■ Problems
- A) Reproduce the passage on the EU's open method of coordination from "The EU’s main social policy tool is" up to and including "authority (Büchs 2008).".
- B) Summarize the passage on the EU's open method of coordination in two sentences.
- C) Pick up the passage on EU social policy coordination where it stops and continue it.

The EU’s main social policy tool is the open method of coordination (OMC), a form of soft policy coordination that it is not legally binding. OMC implies that the member states agree upon common objectives and measure their progress towards these objectives. Such frequent policy evaluations not only help the member states to learn from each other’s practices, they also function as a form of peer pressure. When introduced, OMC was presented as a middle way, allowing the EU to adopt a stronger role in coordinating member states’ social policies while ensuring that member states formally retained their authority (Büchs 2008).
OMC has come to serve as a basis for the Lisbon Strategy and Europe 2020, the EU’s past and current growth plans which touch upon a wide range of social issues. However, OMC has been criticized for a lack of inclusiveness and efficiency. One main problem is the limited involvement of national parliaments. Scholars highlight that most national parliaments have remained uninterested and marginalized in national OMC processes and have consequently failed to make an impact (Büchs 2008; Duina & Raunio 2007; Michalski 2013). National governments have instead come to function as gatekeepers of OMC, not providing enough room for other national actors. Another problem is that OMC has not been sufficiently efficient. The ambitious objectives identified in the Lisbon Strategy were not achieved (which according to many was a function of too ambitious objectives). Even though OMC has contributed to changed perceptions, there is little evidence of any policy convergence (Büchs 2008).
It is possible, however, that the EU’s new governance structure (mainly the European Semester) has provided a sought-after framework for how to involve relevant stakeholders and increase the efficiency of OMC. Nevertheless, evaluations of Europe 2020 and the European Semester made by the EU itself indicate this has not been the case (European Commission 2014; 2015a; 2015b; 2015c). According to the Commission, both Europe 2020 and the European Semester have suffered from a lack of political ownership and compliance. Thus, there are still reasons to be concerned about the inclusiveness and efficiency of OMC. If OMC is to remain the EU’s main social policy tool, these inherent flaws need to be fixed.
Since 2011 the core of the EU’s economic and social governance structure is the European Semester. The Semester intends to improve coordination within the EU and has given the union increased possibilities to scrutinize and guide economic, fiscal and social policies (Costamagna 2012). Every year the Commission presents country-specific recommendations (CSRs) on economic and social matters to all member states, based on analyses of EU-wide and country-specific developments. The CSRs target the overarching goals in Europe 2020 and are supposed to form the basis for each member state’s draft budgetary plan (DPB).

■ Given data
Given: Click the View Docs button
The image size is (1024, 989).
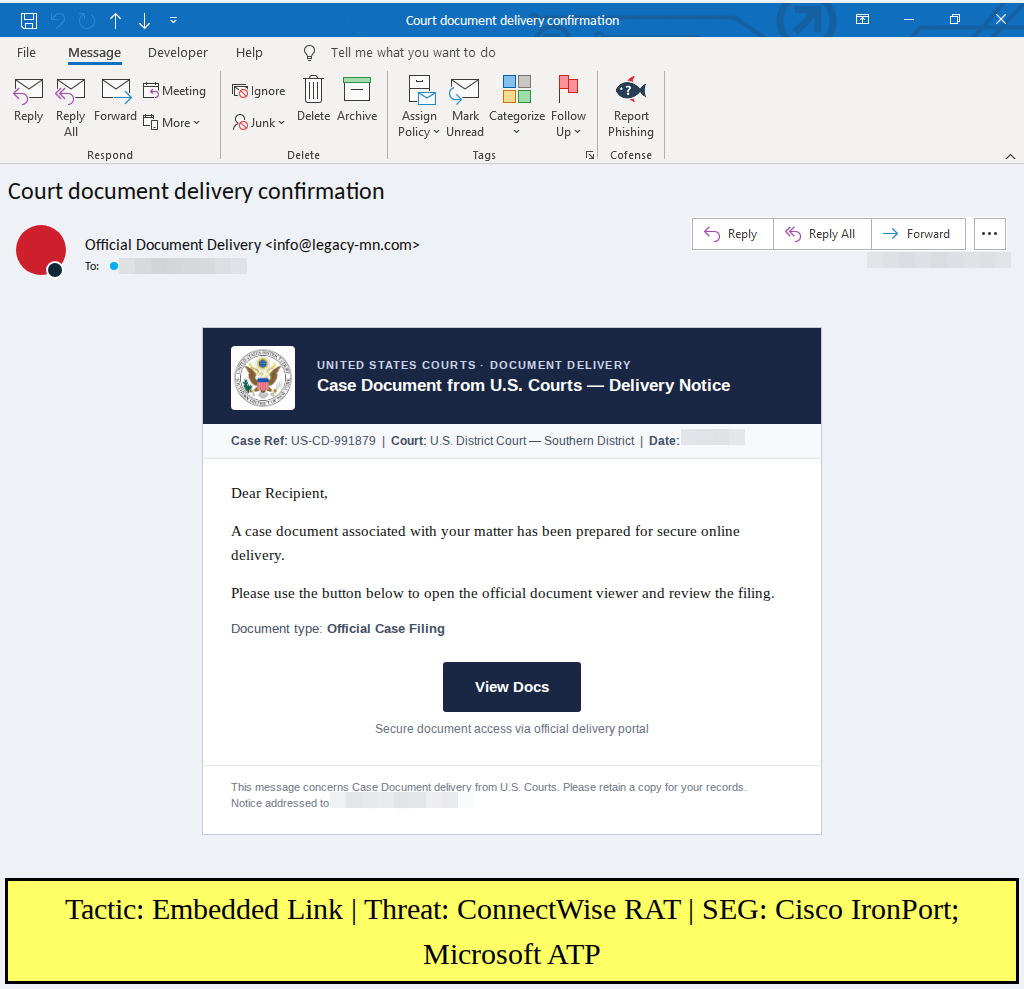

==

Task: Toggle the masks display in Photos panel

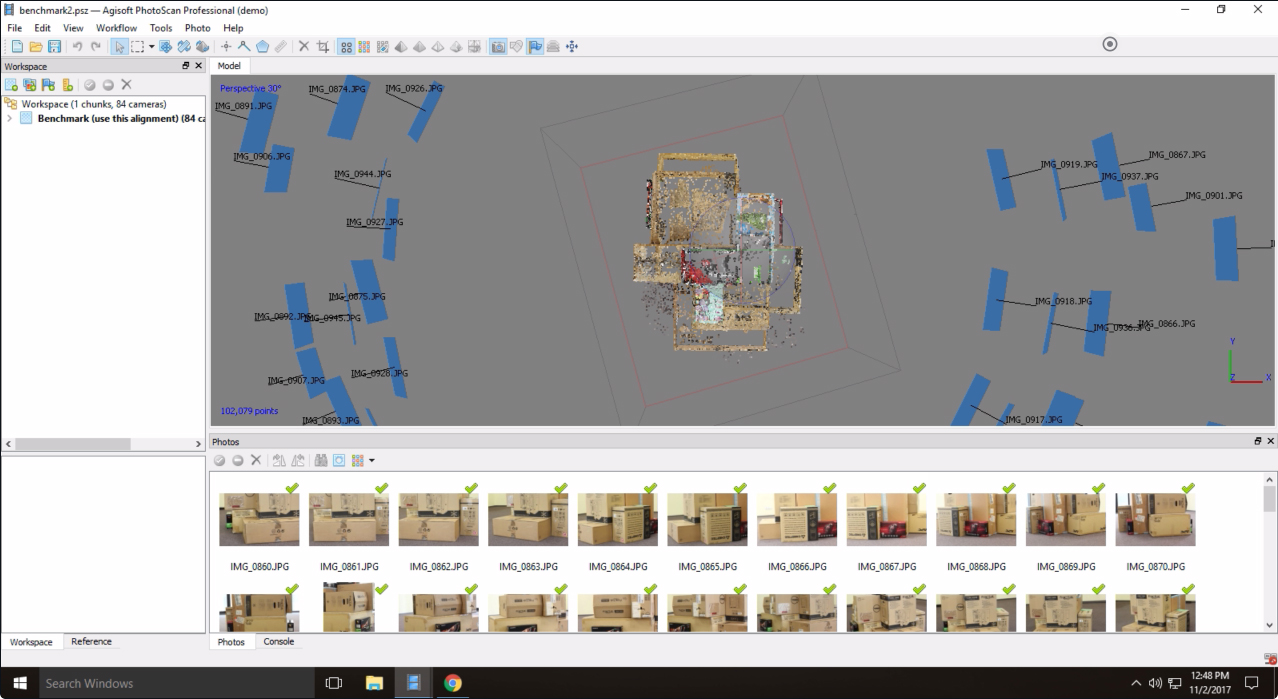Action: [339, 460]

■ In response
- A)
The EU’s main social policy tool is the open method of coordination (OMC), a form of soft policy coordination that it is not legally binding. OMC implies that the member states agree upon common objectives and measure their progress towards these objectives. Such frequent policy evaluations not only help the member states to learn from each other’s practices, they also function as a form of peer pressure. When introduced, OMC was presented as a middle way, allowing the EU to adopt a stronger role in coordinating member states’ social policies while ensuring that member states formally retained their authority (Büchs 2008).

- B) The open method of coordination, the EU's main social policy tool, is a non-binding form of coordination in which member states agree on common objectives and measure their progress, but it has been criticized for the limited involvement of national parliaments and for inefficiency, since the Lisbon Strategy's objectives were not achieved. The Commission's own evaluations indicate that Europe 2020 and the European Semester have suffered from a lack of political ownership and compliance; the Semester has been the core of EU economic and social governance since 2011, with the Commission issuing yearly country-specific recommendations to every member state.

- C)
Scholars disagree on whether the European Semester has affected the balance between economic and social objectives. Some argue that increased coordination of budgetary and financial issues has come at the expense of a social EU, as it has made expansionary public spending difficult. This might undermine the implementation of Europe 2020 and its social objectives (De la Porte & Heins 2015). Yet others view the European Semester as a way to change the current imbalance by offering new opportunities for the EU to mainstream its social objectives (Zeitlin & Vanhercke 2014).
Regardless, most scholars agree that the European Semester has become more socially oriented over time (Zeitlin & Vanhercke 2014). Today a broader social policy discussion is taking place, with many working groups and different configurations of the Council of EU involved. Besides macroeconomic issues, discussions on social security systems, pension systems, reduction of poverty and social exclusion are often featured.
The mix of hard and soft policy coordination in the European Semester is a common topic for debate. When it comes to economic matters, the Commission has access to hard policy tools. Member states can even be fined if they continuously fail to address deficits and imbalances. However, when scrutinizing and guiding social matters, the Commission has to rely on OMC. A large problem is the lack of implementation of the CSRs—which varies between 20% and 80% (Zeitlin & Vanhercke 2014). Thus, the Semester provides a framework for discussing social issues, but that might be all it does.
Tensions within the current approach
From this brief analysis two essential tensions can be identified between economic and social objectives and soft and hard policy coordination. Starting with the former, the imbalance has persisted despite the EU expressing social ambitions as exemplified in the Lisbon Treaty and the further socialization of the European Semester. The difficulty in translating these ambitions into a social model that the member states can agree upon begs the question of whether it is in fact feasible or in the end a mission impossible. A continuing lack of consensus is to be expected as further social integration would damage national sovereignty in an area closely related to the member states’ national identities with considerable redistributional effects.
As mentioned, with the new economic and social governance structure, the EU institutions have been given a more intrusive role in national policy-making. The growing discontent among citizens of many member states illustrates that strict fiscal discipline and balanced budget rules have come at a high price. Faced with cuts in welfare services, it is difficult for the European public to accept that austerity policies might be beneficial in the long run. The ongoing Greek drama serves as a telling example. Despite five years of austerity policies, economic growth is not within reach and it is obvious that the Greek people have had enough. This kind of public discontent provides a breeding ground for euroscepticism. What the EU needs least at this critical juncture are actors applying populism against the European integration. Thus, there are indeed many reasons for the EU to continue its work to further “socialise” and balance its new governance structure. Otherwise its social ambition is likely to be unattainable.
Moving over to the second tension, the main problem with soft policy coordination is the lack of compliance. It seems like OMC has contributed to ideational convergence, but there is little evidence of any policy convergence. Thus, it is questionable whether the OMC toolbox is effective enough at a time when strong measures are required. The problem is that there are no obvious alternatives to OMC. Hard policy coordination would indeed probably increase compliance and consequently policy effectiveness. Yet, it would be difficult to convince member states to surrender their sovereignty and agree upon a common social model. Further, the EU’s democratic deficit is another obstacle to hard policy coordination, mainly because of the lack of input legitimacy which is a requirement when dealing with social policy and redistributional effects.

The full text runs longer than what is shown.